§ **WHAT THIS TASK INVOLVES**
Render the stretch from the line containing "Where should I click to: Open" through the end of the records as a Markdown table with two columns, Row and Text. Give each line its own row, number the rows in order, and leave out blank lines.

________________________

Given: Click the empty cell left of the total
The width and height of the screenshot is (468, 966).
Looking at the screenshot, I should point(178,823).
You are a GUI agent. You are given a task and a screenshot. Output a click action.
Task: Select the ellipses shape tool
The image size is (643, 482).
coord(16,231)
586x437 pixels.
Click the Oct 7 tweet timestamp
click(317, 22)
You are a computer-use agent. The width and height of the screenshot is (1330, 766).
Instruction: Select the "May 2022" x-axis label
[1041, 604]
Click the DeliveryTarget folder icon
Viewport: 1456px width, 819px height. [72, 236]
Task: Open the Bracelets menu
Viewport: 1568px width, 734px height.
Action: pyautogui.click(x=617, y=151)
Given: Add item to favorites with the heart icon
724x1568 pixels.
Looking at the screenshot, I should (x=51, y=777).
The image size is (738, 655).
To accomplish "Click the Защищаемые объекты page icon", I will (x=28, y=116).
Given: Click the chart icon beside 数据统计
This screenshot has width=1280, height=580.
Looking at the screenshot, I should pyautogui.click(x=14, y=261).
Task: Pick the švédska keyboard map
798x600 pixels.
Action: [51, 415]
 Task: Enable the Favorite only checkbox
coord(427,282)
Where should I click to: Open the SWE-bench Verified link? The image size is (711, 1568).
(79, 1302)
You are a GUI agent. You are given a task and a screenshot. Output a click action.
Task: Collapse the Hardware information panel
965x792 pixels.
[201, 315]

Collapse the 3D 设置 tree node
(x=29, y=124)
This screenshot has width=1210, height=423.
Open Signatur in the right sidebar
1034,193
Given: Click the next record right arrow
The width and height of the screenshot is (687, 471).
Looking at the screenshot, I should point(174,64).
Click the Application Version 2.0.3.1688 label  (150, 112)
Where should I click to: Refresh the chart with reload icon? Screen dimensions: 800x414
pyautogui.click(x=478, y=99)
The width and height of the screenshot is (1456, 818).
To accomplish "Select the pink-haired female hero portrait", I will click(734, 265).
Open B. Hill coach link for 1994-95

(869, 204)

________________________

§ **SOLUTION FOR THIS EXERCISE**
| Row | Text |
|---|---|
| 1 | Where should I click to: Open the SWE-bench Verified link? The image size is (711, 1568). |
| 2 | (79, 1302) |
| 3 | You are a GUI agent. You are given a task and a screenshot. Output a click action. |
| 4 | Task: Collapse the Hardware information panel |
| 5 | 965x792 pixels. |
| 6 | [201, 315] |
| 7 | Collapse the 3D 设置 tree node |
| 8 | (x=29, y=124) |
| 9 | This screenshot has width=1210, height=423. |
| 10 | Open Signatur in the right sidebar |
| 11 | 1034,193 |
| 12 | Given: Click the next record right arrow |
| 13 | The width and height of the screenshot is (687, 471). |
| 14 | Looking at the screenshot, I should point(174,64). |
| 15 | Click the Application Version 2.0.3.1688 label  (150, 112) |
| 16 | Where should I click to: Refresh the chart with reload icon? Screen dimensions: 800x414 |
| 17 | pyautogui.click(x=478, y=99) |
| 18 | The width and height of the screenshot is (1456, 818). |
| 19 | To accomplish "Select the pink-haired female hero portrait", I will click(734, 265). |
| 20 | Open B. Hill coach link for 1994-95 |
| 21 | (869, 204) |